Incidentally (speaking of narcissism), in 1992, I was hardly a doctrinaire flannel-wearer, but I certainly listened to the music that would be labeled later as grunge. It never would have occurred to me to consider its relation to the economic climate at the time. I had no idea about the recession at all. Back then I was young and took for granted the notion that economics and art were separate, autonomous spheres -- good music was kept unpopular by some conspiracy of bad taste and ignorance. I was dismayed then was the idea that bands like Nirvana were going mainstream, creating the reified category of "alternative" and ending the viability of the crypto-rebellious subject position I had stake out for myself in college. (It involved wearing a leather motorcycle jacket, going to City Gardens a lot, and donating plasma to buy CDs.) I had thought I was outside fashion, but fashion trends sort of engulfed me -- perhaps I was always already breathing inside its bubble -- perhaps I still am.

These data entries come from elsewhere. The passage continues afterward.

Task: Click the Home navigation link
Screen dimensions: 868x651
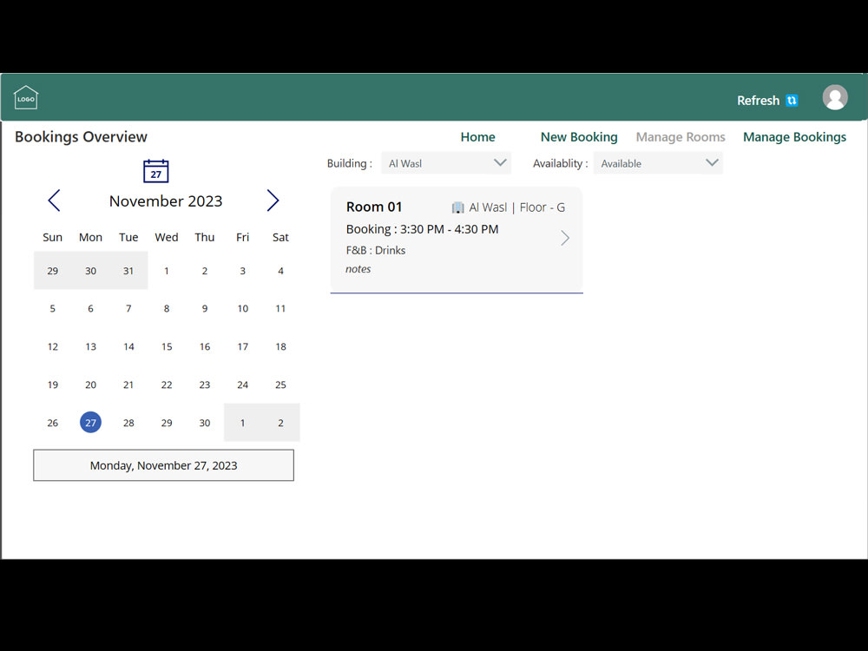Action: tap(477, 136)
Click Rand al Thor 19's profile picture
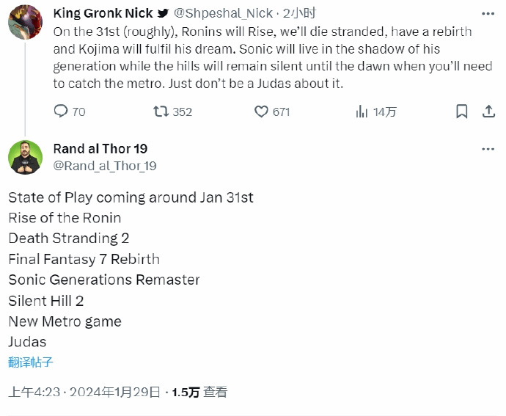The image size is (506, 416). click(x=25, y=157)
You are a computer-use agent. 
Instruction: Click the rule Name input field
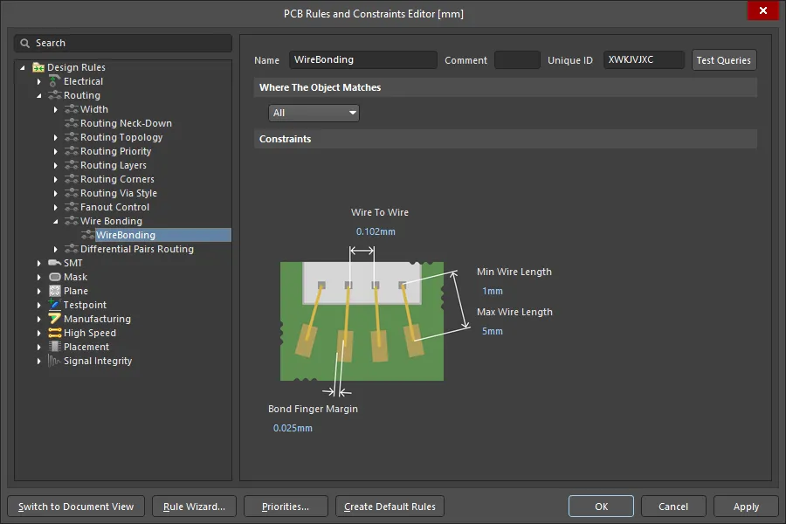pyautogui.click(x=362, y=60)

Then, I read this Peter Schjeldahl essay about an exhibit of early 1980s "Pictures art" at the Metropolitan Museum in New York, including Barbara Kruger, David Salle, Richard Prince, Cindy Sherman, etc. -- artists that he says "demonstrate the limits of critical knowingness as an artistic strategy." He regards them as also consciously responding to down economic times (which seems more plausible than the argument about fashion): "Born of recessionary, disenchanted times, Pictures art shared menacingly cynical attitudes toward mainstream culture with punk rock, in night-life venues, and with deconstructionist lucubration, in academe. It yawed between those poles: sardonic burlesque and stilted critique."

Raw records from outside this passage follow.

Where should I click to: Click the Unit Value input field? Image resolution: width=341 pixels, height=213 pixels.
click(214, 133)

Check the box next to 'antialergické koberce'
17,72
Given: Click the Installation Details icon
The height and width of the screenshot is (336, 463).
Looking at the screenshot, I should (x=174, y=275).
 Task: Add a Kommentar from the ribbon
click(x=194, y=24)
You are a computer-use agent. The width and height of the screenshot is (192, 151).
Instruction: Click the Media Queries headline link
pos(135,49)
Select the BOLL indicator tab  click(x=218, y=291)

In other words, it was among the first recognizably postmodern art movements, and it foreshadowed the whole idea of a stable "alternative" culture that could be something other than hermetically avant-garde. Here we see taunting political gestures presented with no corresponding belief that the audience will be inspired to do anything about things; instead viewers will be permitted a smug satisfaction of having "gotten it" and escaped being one of the clueless folks who make perpetuate mainstream culture's oppressiveness. This sort of art creates the possibility of unifying an audience around the idea of indifferent resistance. This group of would-be rebels are always conscious of the impotence of their pastures, but rather than lament it, they find it affirming, guaranteeing as it does their outsider status, their transcending ordinariness. It's a short leap from this sort of ironic aesthetic to the constant self-consciousness that fashion and technology have also conspired to induce.

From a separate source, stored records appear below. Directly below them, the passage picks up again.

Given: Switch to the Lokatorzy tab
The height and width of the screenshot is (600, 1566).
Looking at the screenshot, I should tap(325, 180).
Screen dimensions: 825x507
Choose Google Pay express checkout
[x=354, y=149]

In general, these two items have prompted me to wonder: Do recessions provide the appropriate, or perhaps requisite, climate for manufacturing authenticity? And by authenticity, I mean not a measure of how true to oneself one may have been as an artist but an aesthetic quality that connotes subversive cynicism without verging into actual revolutionary politics or anything else remotely practical. If so, is that because it is functioning as a valve for unrest that might otherwise find political expression or contribute to populist ferment? Do culture producers, artists, and their agents instinctively recognize the market potential of pseudo-subversive art during downturns, art which also happens to allow discontent to find social expression in a harmless way? It's probably not calculated. But downturns seem like the time when, for example, having the image of being a "band with no image" is a successful strategy. Authenticity is manufactured along those lines, to redeem the culture industry of its frivolity in more buoyant times.